Cuomo predicts a dip in his approval rating over gun-control legislation
Governor Andrew Cuomo said he expects public polling numbers coming out tomorrow to show some of his approval figures dipping, particularly among rural voters upstate, following the passage of his gun control legislation.
"I expected it [when] we went through it with marriage equality," Cuomo said during a radio interview on Talk1300. "We know what the polls say on this because we've done it."
When the radio host, New York Post state editor Fred Dicker, said public polling showed the governor's approval rating jumping after the gay marriage vote passed in 2011, Cuomo said that in "my polls" the initial response was an overall drop in support, before it rose.
Cuomo's campaign paid $16,000 for polling in the middle of March, well after he announced plans to pass a gay marriage bill. The campaign paid an additional $12,430 for polling at the end of May. By that point, Cuomo's role in passing the bill was garnering widespread attention.
In August of 2011, after the bill was passed, Cuomo's campaign paid $18,910 for polling. The campaign paid for additional polling in November ($18,300) and December ($8,200).
The governor, as he has in the past, described the debate over gun control as a "70-30" issue, with many more people in favor of it than against it. But the opposition, he said, was very vocal.
But Cuomo said he expected the noise about the gun control debate to fade, as it did with same-sex marriage, another hotly contested issue.
In another interview this morning, with Susan Arbetter on Albany-based WCNY, Cuomo said, "God gives us political capital to spend."
Not that he expects to spend it all right now.
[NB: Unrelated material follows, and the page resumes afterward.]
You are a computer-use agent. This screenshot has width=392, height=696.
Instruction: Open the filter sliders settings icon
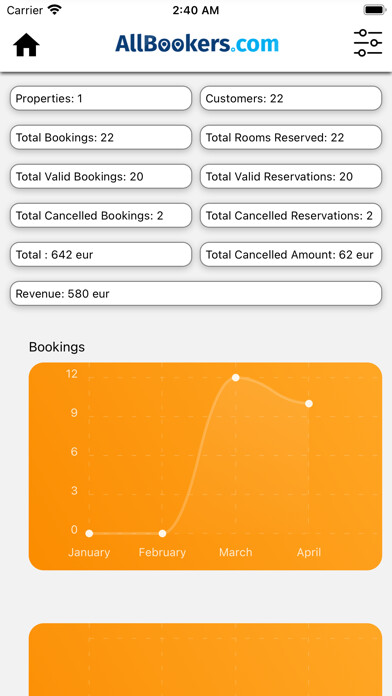pos(368,43)
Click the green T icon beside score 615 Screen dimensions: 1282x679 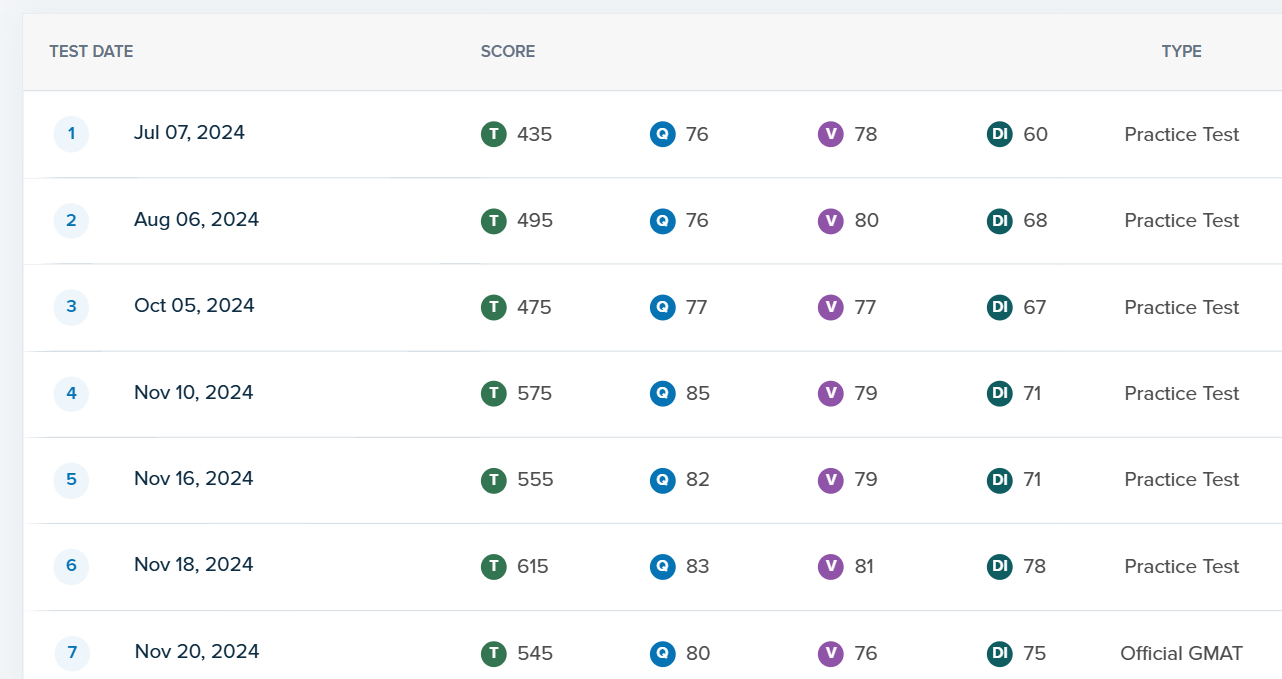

Eighteen months after hundreds of protesters filled the halls of the Capitol, screaming for days on end, the issue of gay marriage has receded from the public discourse, said Cuomo. "Society evolved and we led the way. Guns is like that to me."
Not for everyone though. That issue returned when the four Republican state senators who supported the bill sought re-election. One, Jim Alesi of Rochester, opted not to run, hamstrung by that vote and other local issues. (He briefly brought a lawsuit against a couple on whose property he broke his leg while trespassing.)
Two other of those senators were defeated: Roy McDonald of the Capital Region and Stephen Saland of Poughheekspie.
A fourth, freshman Mark Grisanti of Buffalo, survived his re-election, though it was a harder race than most incumbent legislators usually face.